Да, Шолохов там сзади, да, но донское казачество ― это наша Йокнапатофа. У нас есть еще одна довольно существенная разница. Понимаете, конечно, сюжеты О'Нила довольно однообразны, но все-таки они не так однообразны, как сюжеты социалистического реализма. И когда смотришь…
Понимаете, это было семьдесят лет развития в плену у компрачикосов, когда ребенок реально посажен в фарфоровую вазу и у него все кости кривые. Это трагическая история, понимаете, русская литература семьдесят лет…
Я так в детстве переживала за него.
Да. Русская литература семьдесят лет развивалась в бетонном вот этом вот страшном хранилище. Она могла бы дать своего О'Нила, у нас были драматурги с потенциалом. Но мне стыдно, честное слово, сравните вы Корнейчука и даже Арбузова, сравнительно Розова, сравните вы это с ониловскими страстями. Ведь в русской жизни слово «трагедия» было исключено, мы построили правильное общество, у нас трагедии быть не может. Пастернак говорил: «Я даже куста сирени не воспринимаю без трагедии, я даже пейзаж не воспринимаю без трагедии». Но трагедия была запрещена, трагедия была загнана в подполье.
Обратите внимание, в России подпольной драматургии нет. А почему? А потому что пьесу нельзя поставить в ящик. В России подпольным драматургом быть практически невозможно, я не знаю, кто в России писал пьесы в стол, если и были, то, может быть, Андрей Платонов со своей гениальной «Шарманкой», но это редчайший случай. А в принципе русская драматургия двадцатого века, пока в ней не появились Славкин и Петрушевская, ― это был, конечно, кошмар, это было выжженное поле. Да и сейчас там не очень хорошо, между нами говоря, хотя Ксения Драгунская и говорит, что мы переживаем ренессанс.

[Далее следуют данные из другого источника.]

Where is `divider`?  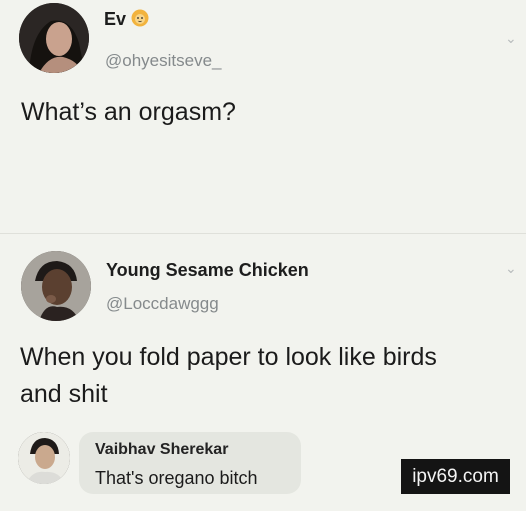 divider is located at coordinates (263, 234).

Не надо забывать, что пространство России страшно скукожилось за последнее время, особенно когда перестали осваивать севера и стала невозможна всякая иркутская история. Поэтому Юджин О'Нил ― это отголосок какого-то безумного пространства, если угодно, описание прекрасной драматургии России будущего, которая будет же когда-нибудь.
Да.
Надеюсь, что мы не наговорили ничего русофобского.
Не наговорили, надеюсь тоже.
Поэтому в следующий раз мы непременно…
Надежды юношей питают.
Да. Мы непременно увидимся и поговорим о «Камо грядеши». Пока!
Всем большое спасибо. Это был Дмитрий Львович Быков, автор и ведущий программы «Нобель» на Дожде, и я, Александра Яковлева. Еще раз спасибо пространству Only People с его чудесными мхами, а мы увидимся в следующем выпуске. Всем пока!